**RECORDS FOR THIS EXERCISE**
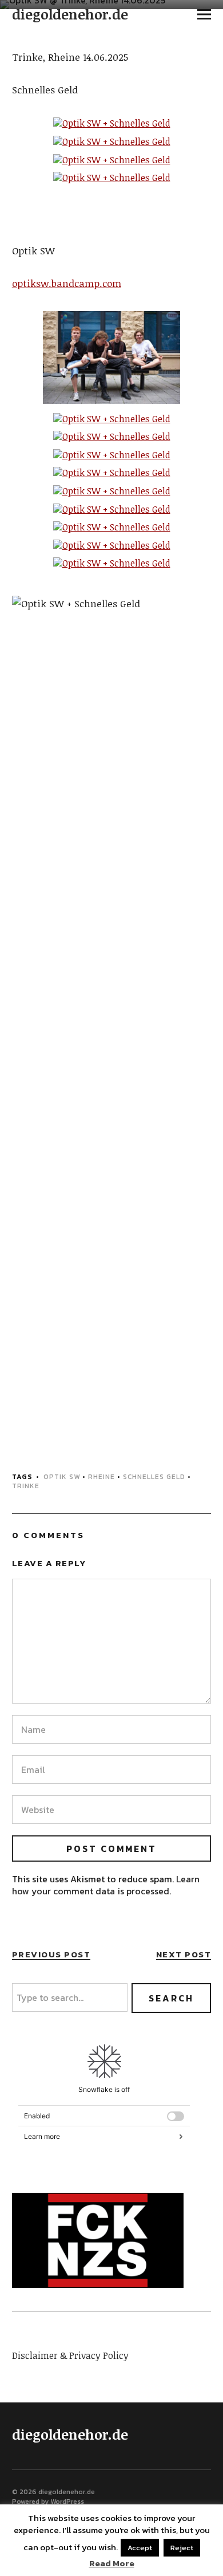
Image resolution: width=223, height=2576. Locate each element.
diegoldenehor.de (70, 14)
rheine (101, 1477)
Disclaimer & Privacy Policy (70, 2355)
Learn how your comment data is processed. (106, 1885)
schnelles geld (154, 1477)
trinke (25, 1486)
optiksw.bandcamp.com (66, 283)
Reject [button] (181, 2547)
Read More (111, 2563)
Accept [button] (140, 2547)
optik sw (61, 1477)
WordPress (67, 2501)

**PROBLEM**
Your copy should hold every record word for word and none of the pictures.

**RESPONSE BELOW**
Image resolution: width=223, height=2576. Locate each element.
diegoldenehor.de (70, 14)
rheine (101, 1477)
Disclaimer & Privacy Policy (70, 2355)
Learn how your comment data is processed. (106, 1885)
schnelles geld (154, 1477)
trinke (25, 1486)
optiksw.bandcamp.com (66, 283)
Reject [button] (181, 2547)
Read More (111, 2563)
Accept [button] (140, 2547)
optik sw (61, 1477)
WordPress (67, 2501)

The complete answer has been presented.